Pixel coordinate grounding data:
════════

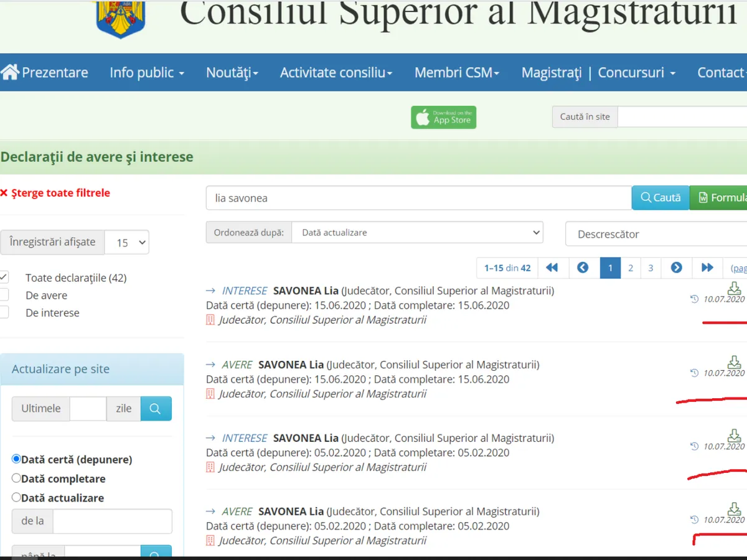Open the Înregistrări afișate count dropdown
747x560 pixels.
127,242
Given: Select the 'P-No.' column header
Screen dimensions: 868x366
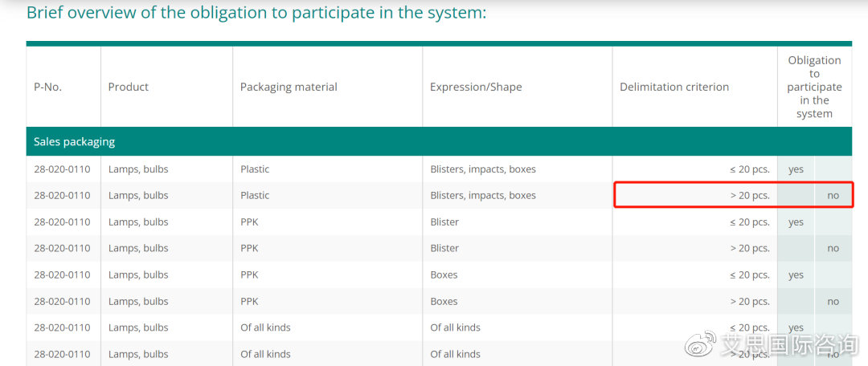Looking at the screenshot, I should tap(47, 87).
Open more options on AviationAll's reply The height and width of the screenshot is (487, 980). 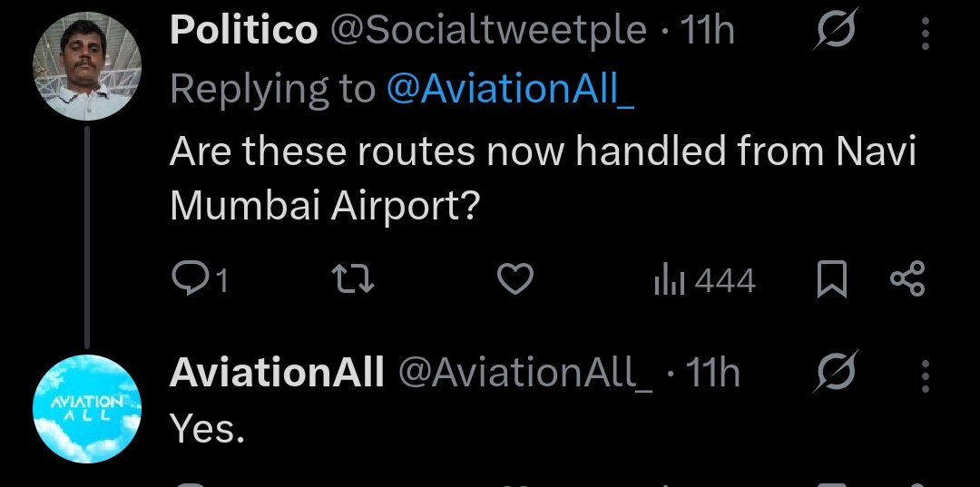pyautogui.click(x=926, y=374)
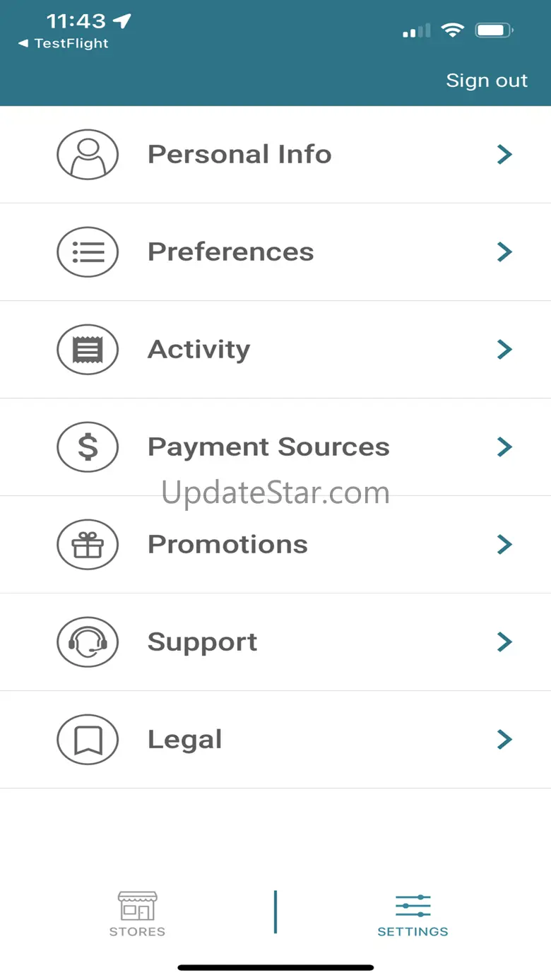This screenshot has width=551, height=980.
Task: Tap the Preferences list icon
Action: coord(88,252)
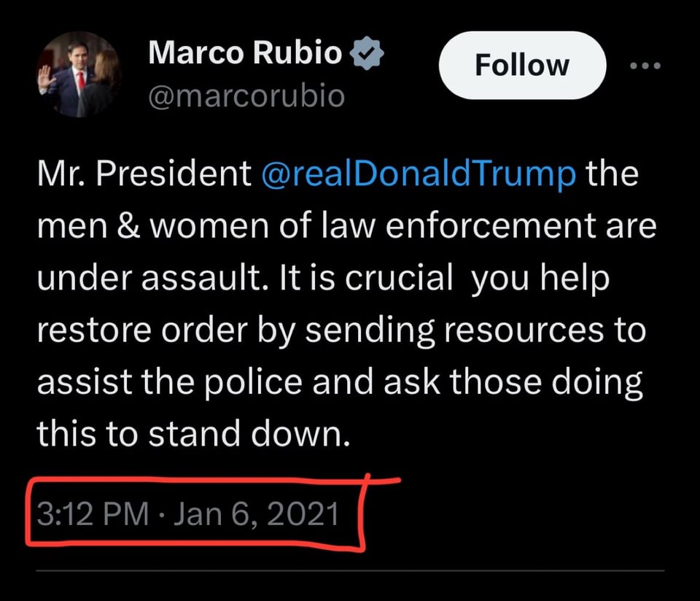Click the blue verified checkmark badge
Viewport: 700px width, 601px height.
369,54
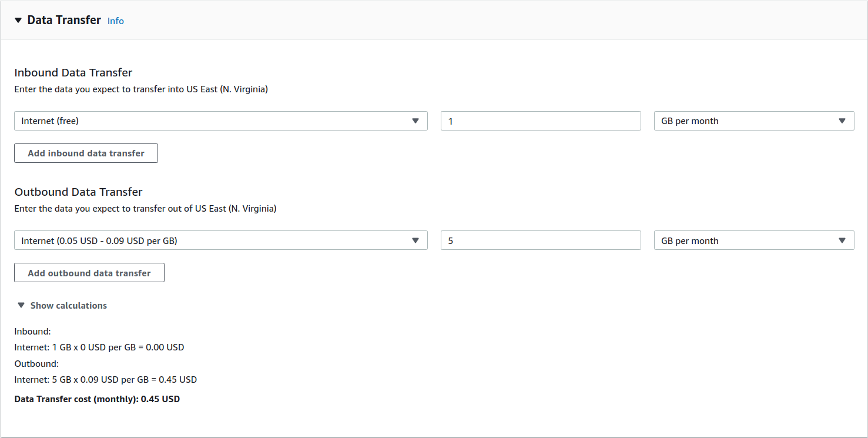Open the inbound GB per month unit dropdown

point(746,121)
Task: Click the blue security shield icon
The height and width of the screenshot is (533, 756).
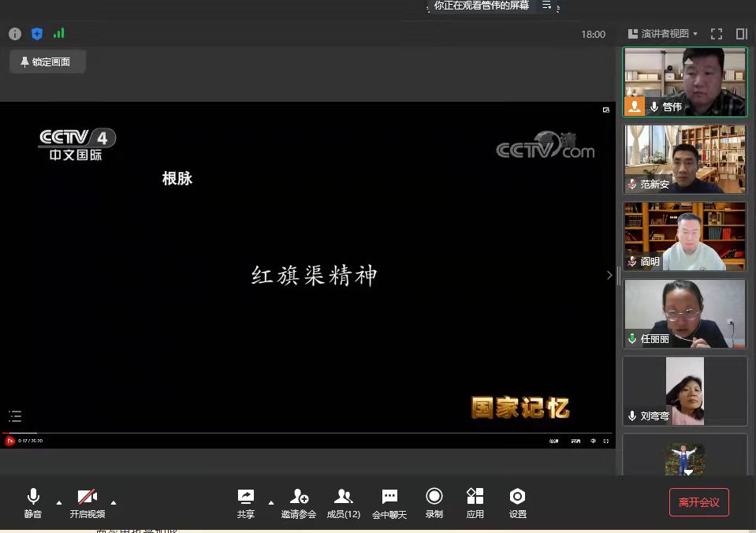Action: click(x=37, y=34)
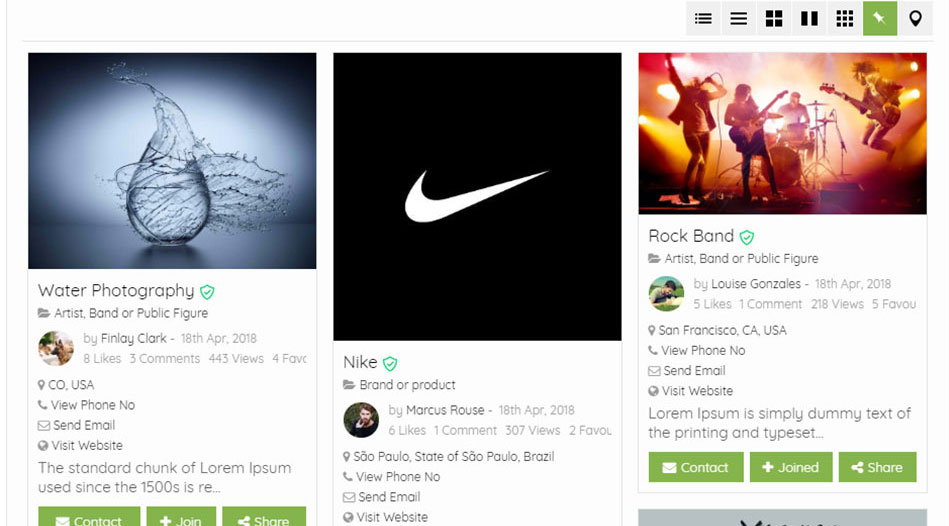949x526 pixels.
Task: Open the Rock Band page title
Action: pyautogui.click(x=691, y=236)
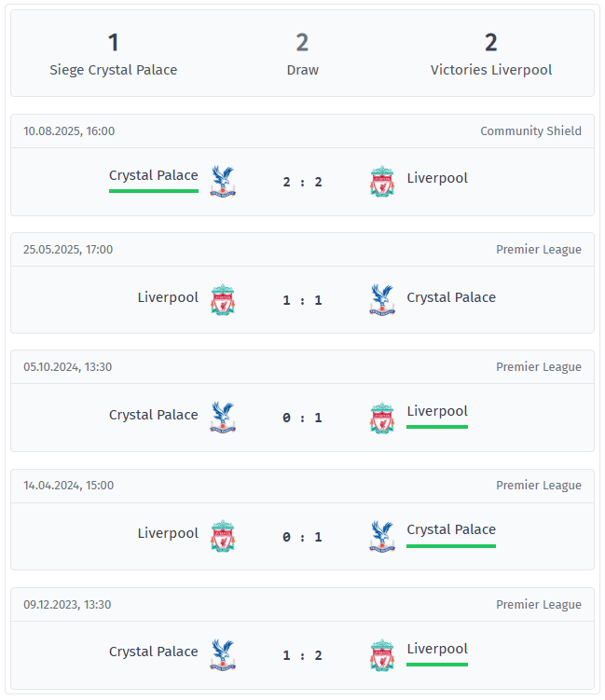
Task: Click Crystal Palace crest in the 05.10.2024 match
Action: coord(223,419)
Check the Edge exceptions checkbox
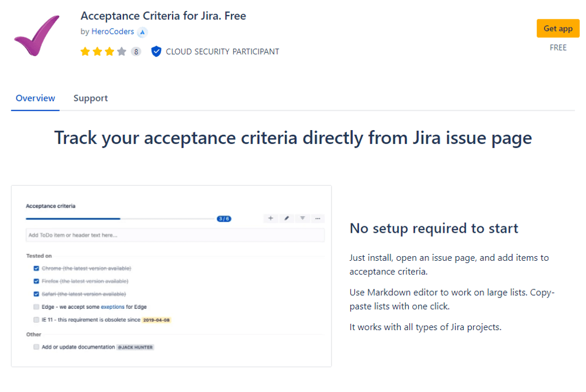 pyautogui.click(x=36, y=307)
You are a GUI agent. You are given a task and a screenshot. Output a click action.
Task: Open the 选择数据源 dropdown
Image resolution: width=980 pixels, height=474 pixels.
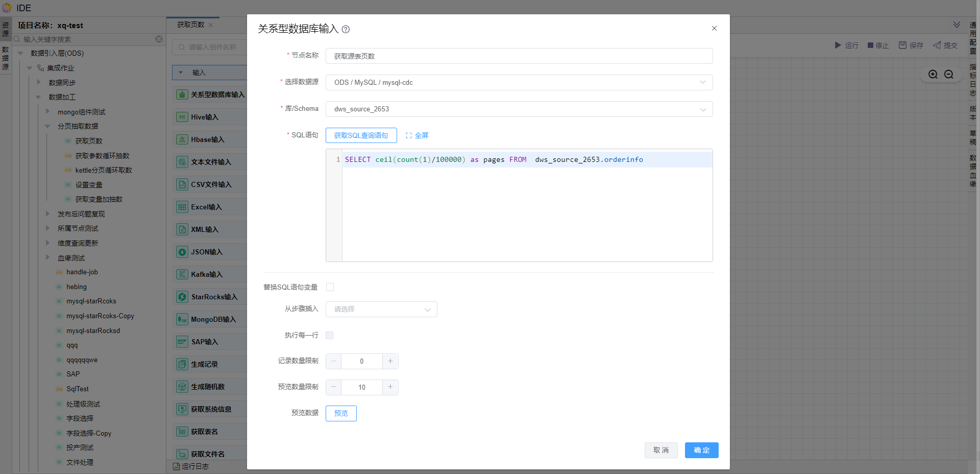[x=519, y=83]
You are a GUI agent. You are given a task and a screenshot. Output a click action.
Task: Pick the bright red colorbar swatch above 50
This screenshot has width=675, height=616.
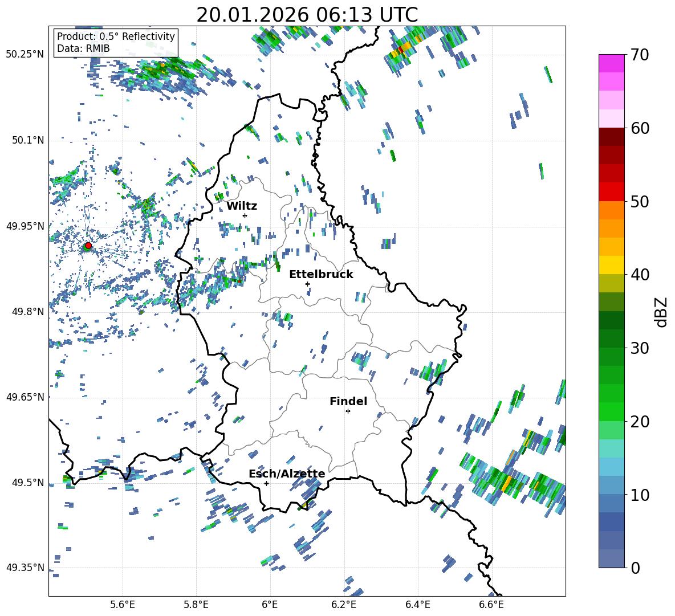pyautogui.click(x=612, y=191)
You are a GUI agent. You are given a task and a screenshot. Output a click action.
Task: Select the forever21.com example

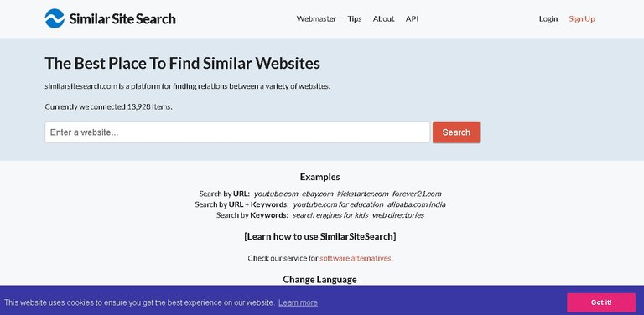click(x=417, y=194)
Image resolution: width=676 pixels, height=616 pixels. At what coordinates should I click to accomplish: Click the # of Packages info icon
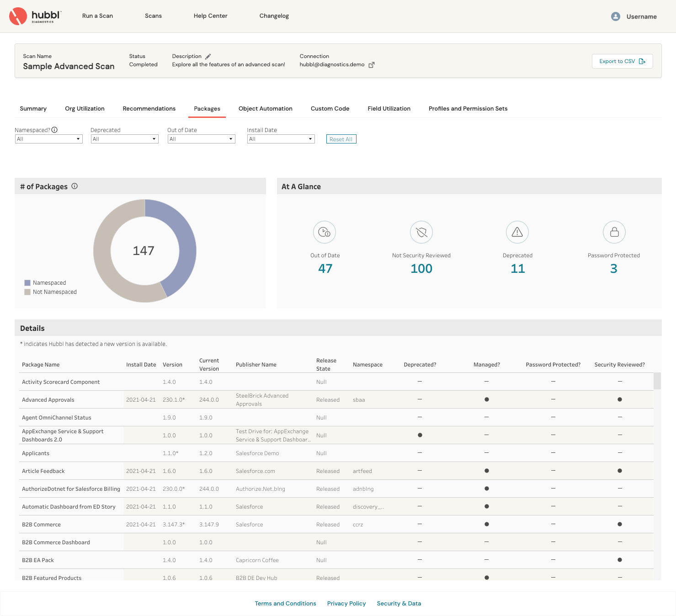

════════

EXERCISE DETAILS: Could you set down exactly, and only, the lines from the line containing "Task: Open the 选择数据源 dropdown" through the last line of the records, both included, without the pictures?

SOLUTION TO THE EXERCISE:
Task: Open the 选择数据源 dropdown
Image resolution: width=980 pixels, height=474 pixels.
[x=519, y=83]
You are a GUI agent. You are given a task and a screenshot. Output a click action.
Task: Pick the bright red colorbar swatch above 50
This screenshot has width=675, height=616.
pyautogui.click(x=612, y=191)
You are a GUI agent. You are given a task and a screenshot. Output a click action.
Task: Select the forever21.com example

click(x=417, y=194)
Image resolution: width=676 pixels, height=616 pixels. At what coordinates should I click to accomplish: Click the # of Packages info icon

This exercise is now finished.